Top of RECORDED INFORMATION

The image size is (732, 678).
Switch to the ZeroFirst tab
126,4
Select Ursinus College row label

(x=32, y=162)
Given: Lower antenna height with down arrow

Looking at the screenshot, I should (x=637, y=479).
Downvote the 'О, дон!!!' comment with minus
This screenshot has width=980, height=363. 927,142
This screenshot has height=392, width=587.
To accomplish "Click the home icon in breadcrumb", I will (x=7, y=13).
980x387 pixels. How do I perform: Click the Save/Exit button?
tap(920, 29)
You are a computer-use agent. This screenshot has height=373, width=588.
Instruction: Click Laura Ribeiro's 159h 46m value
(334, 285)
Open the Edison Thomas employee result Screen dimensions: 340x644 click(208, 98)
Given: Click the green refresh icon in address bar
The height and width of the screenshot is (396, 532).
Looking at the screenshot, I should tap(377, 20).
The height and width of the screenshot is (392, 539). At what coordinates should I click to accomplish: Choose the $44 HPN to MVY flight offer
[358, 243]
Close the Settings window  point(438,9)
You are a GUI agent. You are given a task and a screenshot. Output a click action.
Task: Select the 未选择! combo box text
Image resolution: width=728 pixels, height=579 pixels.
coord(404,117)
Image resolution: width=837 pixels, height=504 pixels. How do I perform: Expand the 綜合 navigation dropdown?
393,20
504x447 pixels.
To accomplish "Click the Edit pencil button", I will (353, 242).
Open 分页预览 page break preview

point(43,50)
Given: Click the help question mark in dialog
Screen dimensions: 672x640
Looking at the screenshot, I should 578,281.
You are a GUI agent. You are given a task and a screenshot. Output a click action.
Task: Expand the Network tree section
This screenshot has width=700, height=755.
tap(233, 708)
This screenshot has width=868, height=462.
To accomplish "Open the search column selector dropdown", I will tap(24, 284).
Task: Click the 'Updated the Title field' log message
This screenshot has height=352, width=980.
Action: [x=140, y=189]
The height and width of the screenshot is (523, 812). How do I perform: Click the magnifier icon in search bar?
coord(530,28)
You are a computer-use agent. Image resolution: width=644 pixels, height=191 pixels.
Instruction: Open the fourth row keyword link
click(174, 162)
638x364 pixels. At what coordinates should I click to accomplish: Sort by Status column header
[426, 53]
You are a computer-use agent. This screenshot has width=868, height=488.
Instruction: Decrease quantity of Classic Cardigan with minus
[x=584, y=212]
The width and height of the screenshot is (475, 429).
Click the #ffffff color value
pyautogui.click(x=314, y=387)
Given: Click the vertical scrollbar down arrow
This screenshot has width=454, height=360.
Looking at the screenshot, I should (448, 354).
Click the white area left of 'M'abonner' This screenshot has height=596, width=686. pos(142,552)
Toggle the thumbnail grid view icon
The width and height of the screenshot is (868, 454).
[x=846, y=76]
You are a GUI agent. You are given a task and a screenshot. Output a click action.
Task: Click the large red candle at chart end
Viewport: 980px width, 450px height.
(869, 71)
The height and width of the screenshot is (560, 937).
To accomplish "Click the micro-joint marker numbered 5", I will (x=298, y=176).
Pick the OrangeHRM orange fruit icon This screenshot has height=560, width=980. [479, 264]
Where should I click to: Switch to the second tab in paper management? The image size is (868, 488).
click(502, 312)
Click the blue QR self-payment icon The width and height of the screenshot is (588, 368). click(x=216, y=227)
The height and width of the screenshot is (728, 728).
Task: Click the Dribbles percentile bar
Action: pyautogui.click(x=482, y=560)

Bottom of RECORDED INFORMATION

YOUR INSTRUCTIONS:
Reproduce every line of the listing above in which the string "will" appears.

ANSWER BOX:
To accomplish "Click the home icon in breadcrumb", I will (x=7, y=13).
To accomplish "Click the Edit pencil button", I will (353, 242).
To accomplish "Open the search column selector dropdown", I will tap(24, 284).
To accomplish "Click the micro-joint marker numbered 5", I will (x=298, y=176).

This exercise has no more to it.